Integrating DITA at Idiom Technologies

Interview by Kay Ethier, Bright Path Solutions and Scott Abel, TheContentWrangler.com.

In Integrating DITA at Idiom Technologies, we ask Willie Williams, Senior Technical Writer at Idiom Technologies, Inc. to talk about the enterprise globalization software provider's venture into the world of the Darwin Information Typing Architecture (DITA).

Integrating DITA at Idiom Technologies

Bright Path Solutions asked Willie Williams, Senior Technical Writer at
Idiom Technologies, Inc. to talk about the enterprise globalization software provider’s venture into the world of the Darwin Information Typing Architecture (DITA). Idiom Technologies® optimizes the globalization supply chain by aligning global enterprises, language services providers, and translators. Proven WorldServer™ software solutions enable global organizations to expand market reach and accelerate multilingual communication by automating translation and localization.

BPS: Why did Idiom decide to adopt DITA?

WW: Idiom went to
XML to benefit from its:

Reusability

Extensibility

Portability

Ease of Globalization (Translation & Localization)

Idiom chose DITA because:

It’s becoming a widely adopted standard, governed by an international body (OASIS)

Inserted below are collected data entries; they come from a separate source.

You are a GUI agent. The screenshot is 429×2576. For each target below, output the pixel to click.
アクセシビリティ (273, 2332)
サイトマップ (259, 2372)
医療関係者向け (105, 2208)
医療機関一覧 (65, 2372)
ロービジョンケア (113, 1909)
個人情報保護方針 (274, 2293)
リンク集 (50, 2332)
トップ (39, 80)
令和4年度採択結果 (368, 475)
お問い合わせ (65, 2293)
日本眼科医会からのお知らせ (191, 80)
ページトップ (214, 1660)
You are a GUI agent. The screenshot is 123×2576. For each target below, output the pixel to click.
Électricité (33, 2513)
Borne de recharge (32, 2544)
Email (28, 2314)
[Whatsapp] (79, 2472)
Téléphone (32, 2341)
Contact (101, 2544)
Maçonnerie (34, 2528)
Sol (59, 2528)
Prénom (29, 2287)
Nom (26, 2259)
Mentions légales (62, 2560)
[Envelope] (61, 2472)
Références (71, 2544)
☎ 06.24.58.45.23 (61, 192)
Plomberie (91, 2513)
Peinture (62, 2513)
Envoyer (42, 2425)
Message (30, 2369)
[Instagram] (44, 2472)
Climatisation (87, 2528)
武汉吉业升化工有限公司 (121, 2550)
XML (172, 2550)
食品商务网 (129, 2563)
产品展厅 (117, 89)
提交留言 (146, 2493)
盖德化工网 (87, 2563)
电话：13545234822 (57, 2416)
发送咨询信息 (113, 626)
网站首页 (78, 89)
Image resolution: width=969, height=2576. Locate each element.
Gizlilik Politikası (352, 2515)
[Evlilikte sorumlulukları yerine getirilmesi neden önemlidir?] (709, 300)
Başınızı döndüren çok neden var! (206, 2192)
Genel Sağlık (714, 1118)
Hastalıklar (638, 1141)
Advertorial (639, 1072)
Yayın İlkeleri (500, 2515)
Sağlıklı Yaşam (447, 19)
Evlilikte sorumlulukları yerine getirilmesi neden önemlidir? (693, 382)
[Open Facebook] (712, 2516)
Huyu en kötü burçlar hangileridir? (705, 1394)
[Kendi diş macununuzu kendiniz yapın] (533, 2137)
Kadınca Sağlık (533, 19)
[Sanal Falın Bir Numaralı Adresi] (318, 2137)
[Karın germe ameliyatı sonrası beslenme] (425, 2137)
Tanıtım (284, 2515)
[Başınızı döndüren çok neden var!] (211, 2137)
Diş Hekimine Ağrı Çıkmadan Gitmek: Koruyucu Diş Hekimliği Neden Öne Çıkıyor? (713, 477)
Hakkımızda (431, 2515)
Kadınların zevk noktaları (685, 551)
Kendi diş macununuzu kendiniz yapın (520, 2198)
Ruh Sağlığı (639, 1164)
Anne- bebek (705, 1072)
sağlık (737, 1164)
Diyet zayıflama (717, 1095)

It already offers an open toolkit, which is growing steadily

It supports specializations for meeting business needs

Tool developers can easily integrate it with editors (like Arbortext Epic, Adobe FrameMaker, and Blast Radius XMetaL) and provide XSLTs for PDF, HTML, and other output formats

A framework can be implemented in which administrators can achieve processing customizations without conflict with the transforms and processing distributed in the open toolkit

BPS: What content did Idiom use DITA to create?

WW: The WorldServer OpenTopic User Guide and the OpenTopic Customization Guide were both written entirely in DITA, as was the Supported Configuration Guide. The other WorldServer guides (the Installation Guide, the Administrator Guide, and the User Guide) have all been converted to DITA, and are being updated in DITA now. WorldServer whitepapers have been converted and are also maintained in DITA.

BPS: Did Idiom have to specialize (customize) DITA for its purposes? If so, what did you need to specialize and why?

WW: I asked one of our software engineers, Chris Wong about that. Here’s what he said, "We used a specialization of the DITA map: the bookmap/bookinfo elements were not and still are not part of the DITA standard. We needed bookmap/bookinfo for book-like deliverables, since it has appropriate metadata and structure for book semantics such as chapters and front matter content. Bookmap/bookinfo will almost certainly be part of the upcoming DITA 1.1 standard. This was the only specialization needed for our product documentation.

I also asked Chase Tingsley of Idiom about specialization. He added, "for the ‘DITA Cookbook’ (a document Idiom provides its clients that provides examples for using all DITA elements) we created specialized topics for "cookbook entries" with a particular structure.

Custom structure for the specialized topics simplifies the editing process for people who aren't familiar with DITA, and made it very clear how to go about laying out a glossary entry.

BPS: What lessons learned can you share with readers about specializing DITA?

WW: Authoring in a DITA-based system forces consistency--it simply won't allow 'illegal' structures. Besides consistency, this results in improved portability and ease of globalization. When you've put a topic-based content repository scheme in place, you can create a wide variety of output (guides, online help, tutorials, Web content, specifications, and marketing collateral) from the same repository.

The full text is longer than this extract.